• [TASK GOAL]: Each line at or after the one containing "Open a new browser tab" should be transcribed exactly, up to and including the final line of the data.

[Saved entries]
☆ ☆ ☆

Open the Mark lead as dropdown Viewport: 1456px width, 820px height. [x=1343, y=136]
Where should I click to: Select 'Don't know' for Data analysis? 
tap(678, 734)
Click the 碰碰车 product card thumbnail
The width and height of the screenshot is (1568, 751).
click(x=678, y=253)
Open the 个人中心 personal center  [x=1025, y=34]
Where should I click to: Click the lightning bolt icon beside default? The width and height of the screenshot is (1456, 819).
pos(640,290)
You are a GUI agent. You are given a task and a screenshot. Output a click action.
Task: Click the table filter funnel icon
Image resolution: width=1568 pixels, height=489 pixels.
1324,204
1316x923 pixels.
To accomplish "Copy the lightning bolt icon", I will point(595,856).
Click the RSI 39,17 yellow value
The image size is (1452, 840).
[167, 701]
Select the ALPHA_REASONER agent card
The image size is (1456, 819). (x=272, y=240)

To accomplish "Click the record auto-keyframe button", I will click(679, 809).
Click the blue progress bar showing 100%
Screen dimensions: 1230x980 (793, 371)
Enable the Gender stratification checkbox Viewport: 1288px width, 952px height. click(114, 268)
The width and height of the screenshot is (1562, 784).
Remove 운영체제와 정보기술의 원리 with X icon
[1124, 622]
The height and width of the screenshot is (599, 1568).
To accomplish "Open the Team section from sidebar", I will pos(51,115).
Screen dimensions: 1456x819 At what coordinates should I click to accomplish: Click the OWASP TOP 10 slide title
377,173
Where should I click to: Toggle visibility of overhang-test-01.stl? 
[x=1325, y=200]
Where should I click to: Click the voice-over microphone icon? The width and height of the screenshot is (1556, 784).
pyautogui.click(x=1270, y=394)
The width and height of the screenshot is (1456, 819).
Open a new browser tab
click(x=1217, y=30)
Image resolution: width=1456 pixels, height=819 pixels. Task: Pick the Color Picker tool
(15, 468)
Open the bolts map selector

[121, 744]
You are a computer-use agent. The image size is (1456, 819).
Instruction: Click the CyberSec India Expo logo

☆ ☆ ☆

• [EXPECTED ANSWER]:
Open a new browser tab
click(x=1217, y=30)
Image resolution: width=1456 pixels, height=819 pixels. Task: Pick the Color Picker tool
(15, 468)
Open the bolts map selector

[121, 744]
You are a computer-use agent. The image size is (1456, 819).
Instruction: Click the CyberSec India Expo logo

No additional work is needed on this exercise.